Lois Lane #9 signifies that this so far magnificent series is almost over. We are now two-thirds of the way through Greg Rucka’s and Mike Perkins’ take on the world of Lois Lane and I will miss it when it ends. This issue proves that this small corner of the DC Universe should be used more often. From the social commentary on some really hard-hitting issues to its willingness to have fun with characters that are often put on a pedestal. Even how different storylines start converging in unexpected ways is masterfully done.
Renee Messes With The Dark Knight
As usual, I like to point out when little details in this series really add to the experience. It’s no secret that I’m a big Renee Montoya fan and gets very excited every time she appears in something. Well, who better to provide some of her best moments than the man who reinvented the character and one of her best artists? In Lois Lane #9, Renee is sent to Gotham to contact the one, the only, Batman. Naturally, in order to get in touch with the Caped Crusader, she turns on the bat-signal. Something she wasn’t legally allowed to do in Gotham Central and something Vic did to get her attention back in 52.
The Dark Knight shows up and is treated to Renee doing what she does best. You see, Renee has always been a bit “too cool for school” when in her The Question persona. So, she is not impressed by Batman and doesn’t play to his ego, she gives him what she was sent to give him and waits. Then when he shows back up with the information, she doesn’t even acknowledge him. She just sits there meditating, throwing Batman off of his game. He expects you to acknowledge him as this intimidating presence, but she just nonchalantly sits there.
It pisses Batman off, complete with a massive panel showing him grimacing. This is perfect, Renee giving Batman a taste of his own theatrical medicine. She then proceeds to spend the rest of the scene making bad jokes and just all-around annoys him. This is not only a great scene and shows the strength of Renee as a character, but also provides much-needed levity from the social commentary that is about to be tackled.
Families Belong Together
Alejandra Oritz went missing last issue as a result of being raided by the police. The Kiss of Death used this to get to Lois, and now it’s her duty to set things right. After getting information from the Department of Homeland Security, Lois finds out that Alejandra is being held at an immigration facility. She is suspected of being an illegal immigrant and here life is being destroyed as a result.

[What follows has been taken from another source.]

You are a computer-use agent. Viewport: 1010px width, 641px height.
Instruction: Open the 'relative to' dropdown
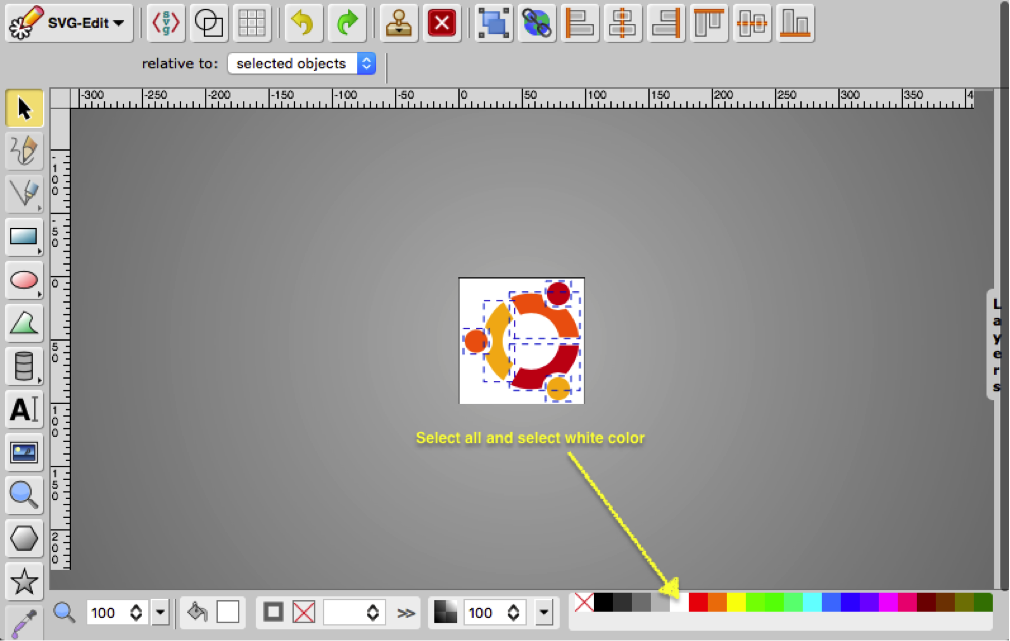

The facility is being run by the Immigration and Customs Enforcement. I don’t know about you, but I’ve seen ICE in the news here lately. This is something Rucka is great at doing, taking things straight out of the headlines and talking about it in the context of fiction. In the real world, ICE detained tons of immigrants, separating children from their parents, and locking them away into horrible living conditions. They were treated as less than human, it was and still is an awful reality. And we see Lois Lane, the wife of Superman, and Renee Montoya, a literal superhero, come face to face with this issue.
Lois Lane #9 doesn’t stop there with its social commentary. Renee and Lois have a discussion about immigration. Renee points out that Superman, Martian Manhunter, and Wonder Woman get a pass, even though they are by definition undocumented immigrants because they save the world. Lois corrects her, they get a pass for a different reason. Superman and Wonder Woman, while technically of different races, Caucasian. Martian Manhunter is a shapeshifter who in recent years does take the form of an African American man, but in his past took on the form of a Caucasian police detective. As with most horrible human actions, this is a result of racism. Heavy stuff but damn good.
Lois Lane #9 Finds The Perfect Balance
Lois Lane #9 isn’t afraid to get on its soapbox and talk about very real issues. That within of itself is applause-worthy. But it also finds time to have some fun, with great character work and furthering the narrative.